In this article, I will turn to calculating overhead and profit charges for a project.

For several reasons, those calculations are not as simple as figuring direct costs. To begin with, overhead and profit charges are not as tightly linked to the project at hand. The studs you buy for an addition are for that project and none other. And their cost is a cost of that project and none other. Overhead costs for items such as equipment, office supplies, and owner’s pay for running the company, however, are spread across many projects. Questions then arise: How do you best apportion overhead to each of your projects? Likewise, how can you best determine the amount of profit to aspire to on each project?

Starting Out with Fixed Percentages

When we are starting out and still naïve about business, we tend to respond to the challenge of charging for overhead and profit by ignoring it. We commit the thinking error of “overhead obliviousness.” We are spending steadily for equipment and supplies. We are working late into the night and on weekends at estimating and administrative work. But we don’t yet appreciate that we need to get reimbursed for the expenditures and paid for our time.

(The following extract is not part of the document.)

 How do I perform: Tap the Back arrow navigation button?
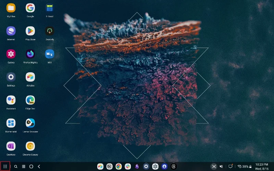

As for profit, we think that’s the payment we collect from our customers for our jobsite work—which we are likely charging for at a rate less than our former bosses charged for our labor at their projects. We find ourselves working 60 or more hours a week between our jobsite and office tasks. Yet we are keeping less money in our pockets than when we worked 40 hours in someone else’s company. At that point, many of us, exhausted and poor, give up. We retreat to employee-hood or perhaps, as did certain friends of mine, move into window sales or peddling Tupperware.